▶ **ACTIVITY**: Please write out, exactly as given, the line that contains "The height and" and all lines that follow it through the end of the listing, and nothing else.

______

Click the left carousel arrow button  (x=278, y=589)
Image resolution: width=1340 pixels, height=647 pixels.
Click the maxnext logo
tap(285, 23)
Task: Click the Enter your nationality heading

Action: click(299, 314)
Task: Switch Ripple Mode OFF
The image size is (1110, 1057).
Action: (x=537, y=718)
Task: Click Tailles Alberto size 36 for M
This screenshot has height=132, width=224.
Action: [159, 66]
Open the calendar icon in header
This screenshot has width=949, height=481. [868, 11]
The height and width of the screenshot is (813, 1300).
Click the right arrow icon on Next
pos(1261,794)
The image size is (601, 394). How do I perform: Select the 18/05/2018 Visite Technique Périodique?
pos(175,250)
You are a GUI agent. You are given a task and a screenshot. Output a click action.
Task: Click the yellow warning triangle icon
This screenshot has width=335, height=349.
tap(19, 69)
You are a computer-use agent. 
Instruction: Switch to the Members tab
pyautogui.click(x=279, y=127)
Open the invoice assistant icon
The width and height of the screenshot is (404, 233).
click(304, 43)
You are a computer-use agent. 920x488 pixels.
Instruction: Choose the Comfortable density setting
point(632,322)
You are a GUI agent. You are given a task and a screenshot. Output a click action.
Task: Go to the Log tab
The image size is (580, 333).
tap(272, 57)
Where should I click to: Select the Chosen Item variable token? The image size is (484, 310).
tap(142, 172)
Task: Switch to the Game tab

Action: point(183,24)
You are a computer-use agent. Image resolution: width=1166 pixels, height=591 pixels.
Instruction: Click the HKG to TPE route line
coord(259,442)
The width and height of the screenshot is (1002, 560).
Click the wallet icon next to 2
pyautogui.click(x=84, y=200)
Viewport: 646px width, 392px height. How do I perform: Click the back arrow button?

______

▶ **EXERCISE ANSWER**:
The height and width of the screenshot is (813, 1300).
Click the right arrow icon on Next
pos(1261,794)
The image size is (601, 394). How do I perform: Select the 18/05/2018 Visite Technique Périodique?
pos(175,250)
You are a GUI agent. You are given a task and a screenshot. Output a click action.
Task: Click the yellow warning triangle icon
This screenshot has width=335, height=349.
tap(19, 69)
You are a computer-use agent. 
Instruction: Switch to the Members tab
pyautogui.click(x=279, y=127)
Open the invoice assistant icon
The width and height of the screenshot is (404, 233).
click(304, 43)
You are a computer-use agent. 920x488 pixels.
Instruction: Choose the Comfortable density setting
point(632,322)
You are a GUI agent. You are given a task and a screenshot. Output a click action.
Task: Go to the Log tab
The image size is (580, 333).
tap(272, 57)
Where should I click to: Select the Chosen Item variable token? The image size is (484, 310).
tap(142, 172)
Task: Switch to the Game tab

Action: point(183,24)
You are a computer-use agent. Image resolution: width=1166 pixels, height=591 pixels.
Instruction: Click the HKG to TPE route line
coord(259,442)
The width and height of the screenshot is (1002, 560).
Click the wallet icon next to 2
pyautogui.click(x=84, y=200)
Viewport: 646px width, 392px height. How do I perform: Click the back arrow button?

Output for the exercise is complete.